Un parc locatif presque entièrement entre les mains des particuliers
En 2024, la France compte 57 % de propriétaires occupants, environ 23 % de locataires dans le parc privé et un peu plus de 17 % dans le parc social. Cet équilibre apparent masque pourtant une réalité préoccupante. Les investisseurs institutionnels quittent massivement le parc locatif privé depuis le début des années 1990. En 1992, ils détiennent encore 13 % du parc locatif privé. Aujourd’hui, ils ne représentent plus que 200 000 logements sur 7,2 millions. Dès lors, l’offre locative privée repose à 97,2 % sur des bailleurs personnes physiques — souvent des particuliers qui gèrent un ou deux biens.
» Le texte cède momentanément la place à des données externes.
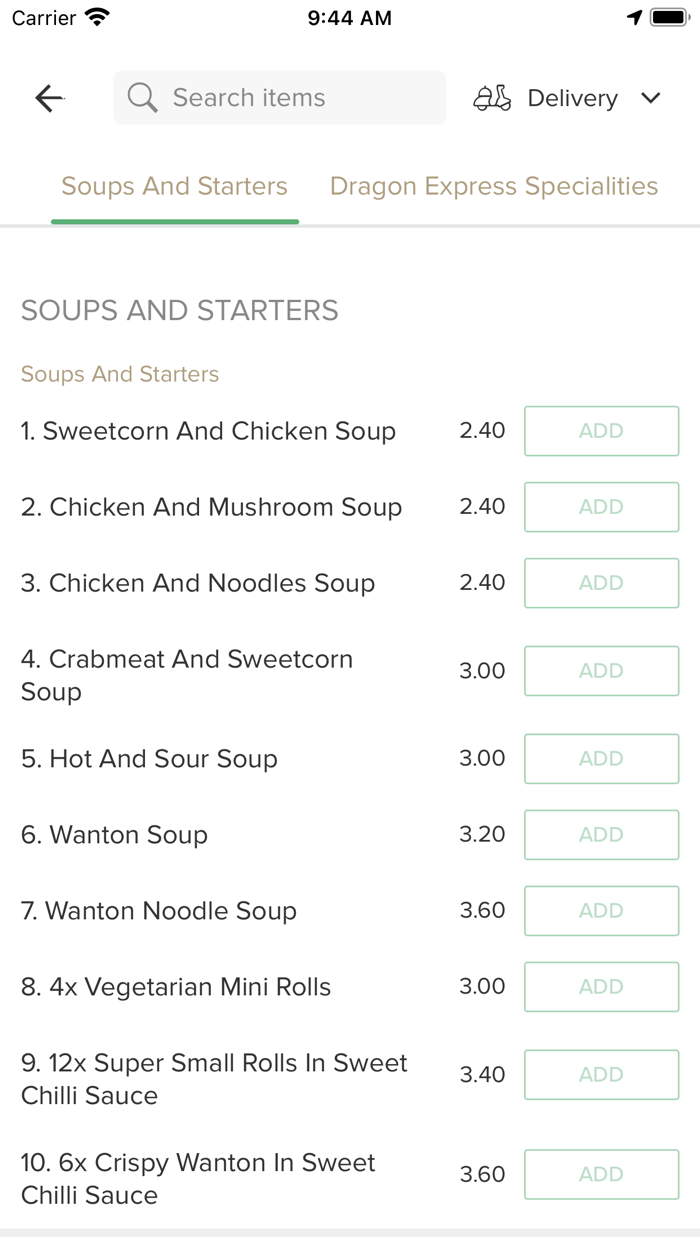
Task: Add Chicken And Noodles Soup
Action: coord(601,583)
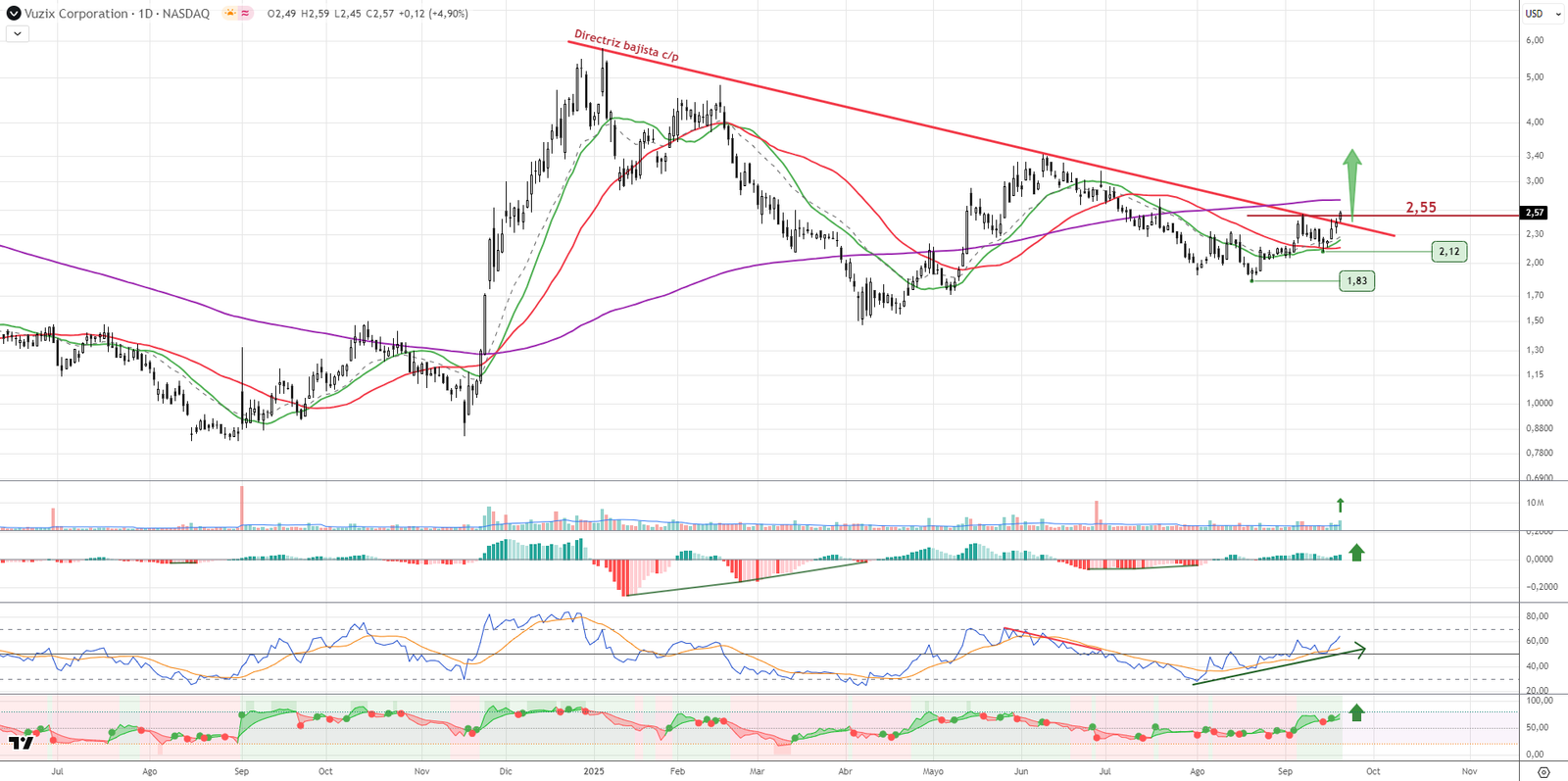Click the pink approximate-data icon
This screenshot has width=1568, height=781.
click(x=244, y=14)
Ce retrait des investisseurs institutionnels n’est pas propre à la France. Néanmoins, il fragilise structurellement le marché locatif. Sans acteurs de long terme capables d’absorber les chocs réglementaires ou fiscaux, le parc locatif privé se révèle extrêmement vulnérable. En conséquence, la pénurie de logements disponibles à la location s’aggrave, en particulier dans les zones de tension locative où la demande excède largement l’offre.
La fin du Pinel : une rupture historique
Depuis 1984, l’État compense la faiblesse des rendements locatifs et la lourdeur des prélèvements obligatoires par des niches fiscales accordées aux investisseurs dans le neuf. Le dispositif Pinel incarne le dernier avatar de cette politique de défiscalisation immobilière. En 2023, il représente encore 2,4 milliards d’euros d’aides fiscales, sur un total de 15,8 milliards d’aides au secteur du logement. Or l’État le supprime en décembre 2024. Le marché perd ainsi son principal soutien aux flux entrants de logements neufs locatifs, sans qu’aucun dispositif de substitution ne prenne le relais.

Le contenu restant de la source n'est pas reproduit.